François Arzel est né le 25 février 1921 à Plouzané (Coatuelen) d’un père officier de Marine, Hervé, et d’une mère au foyer, Jeannie Roux. Il eut un frère : Claude, né en 1925. En 1939, nous le retrouvons à Saint Pierre-Quilbignon où, sans doute intéressé par les nouvelles technologies de l’époque, il est opérateur de cinéma au patronage de la Légion de Saint Pierre (« le Patro’ »). Après avoir obtenu son Brevet d’Étude Industrielle de menuisier-bois, il devient ouvrier-menuisier à l’Arsenal. Les conditions y sont rudes : il travaille souvent plus de 10 heures par jour, samedi et
dimanche compris... Une vie normale pour l’époque. Elle va basculer rapidement.

1940 : La rupture

francois arzel meknesL’occupant nazi déferle sur la France, le pays s’écroule et l’ennemi menace bientôt le secteur de Brest. Le 18 juin, lorsque François rentre chez lui, sa mère lui avait déjà préparé une valise... Il arrive en Angleterre après avoir traversé la Manche à bord du Meknes et signe, dès le 1er juillet, son engagement dans les Forces Françaises Libres. François Arzel est incorporé dans la 2ème Brigade Française Libre, et blessé une première fois à El Alamein en Libye en octobre 1942. En 1943, il se fait remarquer pour son courage et son sang-froid sous les bombardements de Takrouna en Tunisie. Le 13 juin 1944, il est de nouveau blessé par des éclats d’obus près de Montefiascone en Italie.
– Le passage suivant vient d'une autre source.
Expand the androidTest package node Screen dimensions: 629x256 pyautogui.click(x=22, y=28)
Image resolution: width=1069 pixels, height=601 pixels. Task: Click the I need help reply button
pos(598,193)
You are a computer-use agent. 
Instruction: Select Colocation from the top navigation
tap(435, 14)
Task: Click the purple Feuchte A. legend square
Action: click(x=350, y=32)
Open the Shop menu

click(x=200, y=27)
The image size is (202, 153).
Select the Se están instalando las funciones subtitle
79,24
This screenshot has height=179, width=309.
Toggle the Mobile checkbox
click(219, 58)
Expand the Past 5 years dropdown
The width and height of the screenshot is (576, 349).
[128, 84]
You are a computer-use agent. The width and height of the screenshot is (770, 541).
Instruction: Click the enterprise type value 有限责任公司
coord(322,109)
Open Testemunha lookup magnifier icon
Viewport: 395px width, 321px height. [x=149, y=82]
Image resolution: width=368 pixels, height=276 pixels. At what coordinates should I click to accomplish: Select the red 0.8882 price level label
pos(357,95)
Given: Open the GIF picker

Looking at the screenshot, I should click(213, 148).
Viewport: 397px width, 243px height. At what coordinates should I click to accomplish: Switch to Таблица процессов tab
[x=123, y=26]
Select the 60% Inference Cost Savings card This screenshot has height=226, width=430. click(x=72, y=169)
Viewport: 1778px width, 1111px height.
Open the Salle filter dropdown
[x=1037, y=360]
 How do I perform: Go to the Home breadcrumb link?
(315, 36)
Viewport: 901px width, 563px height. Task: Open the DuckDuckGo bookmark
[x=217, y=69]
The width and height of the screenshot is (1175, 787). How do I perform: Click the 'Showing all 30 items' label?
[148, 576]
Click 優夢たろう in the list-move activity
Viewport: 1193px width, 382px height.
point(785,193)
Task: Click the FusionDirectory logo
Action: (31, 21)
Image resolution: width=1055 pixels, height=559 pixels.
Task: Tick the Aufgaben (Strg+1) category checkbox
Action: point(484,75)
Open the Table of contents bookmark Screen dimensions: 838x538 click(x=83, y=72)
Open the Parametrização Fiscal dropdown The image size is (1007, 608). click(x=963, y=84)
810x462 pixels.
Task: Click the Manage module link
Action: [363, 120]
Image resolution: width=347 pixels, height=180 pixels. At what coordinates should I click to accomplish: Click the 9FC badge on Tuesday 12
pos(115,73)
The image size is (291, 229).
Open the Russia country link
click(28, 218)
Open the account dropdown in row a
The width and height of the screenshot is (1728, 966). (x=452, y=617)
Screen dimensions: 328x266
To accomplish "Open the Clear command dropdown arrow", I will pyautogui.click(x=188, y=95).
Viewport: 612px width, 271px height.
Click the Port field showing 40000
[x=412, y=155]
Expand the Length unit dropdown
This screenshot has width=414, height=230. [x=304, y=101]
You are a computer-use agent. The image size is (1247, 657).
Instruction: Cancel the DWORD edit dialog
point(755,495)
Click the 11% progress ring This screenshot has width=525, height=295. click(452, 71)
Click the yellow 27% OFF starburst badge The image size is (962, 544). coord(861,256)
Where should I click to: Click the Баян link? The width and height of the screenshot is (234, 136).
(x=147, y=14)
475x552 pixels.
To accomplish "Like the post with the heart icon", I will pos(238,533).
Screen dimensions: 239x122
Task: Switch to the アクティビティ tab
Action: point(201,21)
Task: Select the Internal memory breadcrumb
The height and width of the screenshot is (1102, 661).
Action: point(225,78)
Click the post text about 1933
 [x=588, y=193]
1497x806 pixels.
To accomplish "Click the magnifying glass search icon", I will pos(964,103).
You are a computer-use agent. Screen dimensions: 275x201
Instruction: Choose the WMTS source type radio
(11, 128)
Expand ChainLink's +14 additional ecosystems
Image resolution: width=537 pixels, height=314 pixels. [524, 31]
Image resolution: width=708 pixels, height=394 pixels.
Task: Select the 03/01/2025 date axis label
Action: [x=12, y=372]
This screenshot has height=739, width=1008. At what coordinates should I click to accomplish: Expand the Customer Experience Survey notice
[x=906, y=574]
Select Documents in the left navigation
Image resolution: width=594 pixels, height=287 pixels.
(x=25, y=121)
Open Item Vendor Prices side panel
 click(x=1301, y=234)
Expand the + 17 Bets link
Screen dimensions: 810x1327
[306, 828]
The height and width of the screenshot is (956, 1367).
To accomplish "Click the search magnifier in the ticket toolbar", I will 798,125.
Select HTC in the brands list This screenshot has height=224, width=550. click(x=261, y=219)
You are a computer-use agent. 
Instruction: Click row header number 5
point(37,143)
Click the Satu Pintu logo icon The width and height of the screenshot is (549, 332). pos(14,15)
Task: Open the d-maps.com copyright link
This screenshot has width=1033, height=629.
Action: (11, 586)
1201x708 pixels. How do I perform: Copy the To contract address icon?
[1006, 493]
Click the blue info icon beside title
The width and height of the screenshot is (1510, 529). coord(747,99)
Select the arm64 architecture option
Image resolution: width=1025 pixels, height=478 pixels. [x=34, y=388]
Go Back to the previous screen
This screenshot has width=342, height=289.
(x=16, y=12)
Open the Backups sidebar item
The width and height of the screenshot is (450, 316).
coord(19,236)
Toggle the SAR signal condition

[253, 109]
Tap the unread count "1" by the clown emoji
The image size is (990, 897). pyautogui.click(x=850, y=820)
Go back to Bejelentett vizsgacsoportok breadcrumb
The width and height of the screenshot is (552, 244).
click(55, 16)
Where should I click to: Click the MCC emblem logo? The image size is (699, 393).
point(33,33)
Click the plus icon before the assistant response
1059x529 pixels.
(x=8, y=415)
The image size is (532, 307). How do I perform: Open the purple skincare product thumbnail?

Refusant l’idée d’une convalescence, il rejoint son unité. Le citoyen plouzanéen, alors sergent-chef, participe à la prise de Hyères et de Toulon en août 1944 puis se distingue une nouvelle fois lors de la prise de trois positions ennemies et la capture de nombreux prisonniers. François Arzel est alors de nouveau blessé mais cette fois-ci, il n’en réchappe pas : il décède le lendemain, le 20 novembre 1944.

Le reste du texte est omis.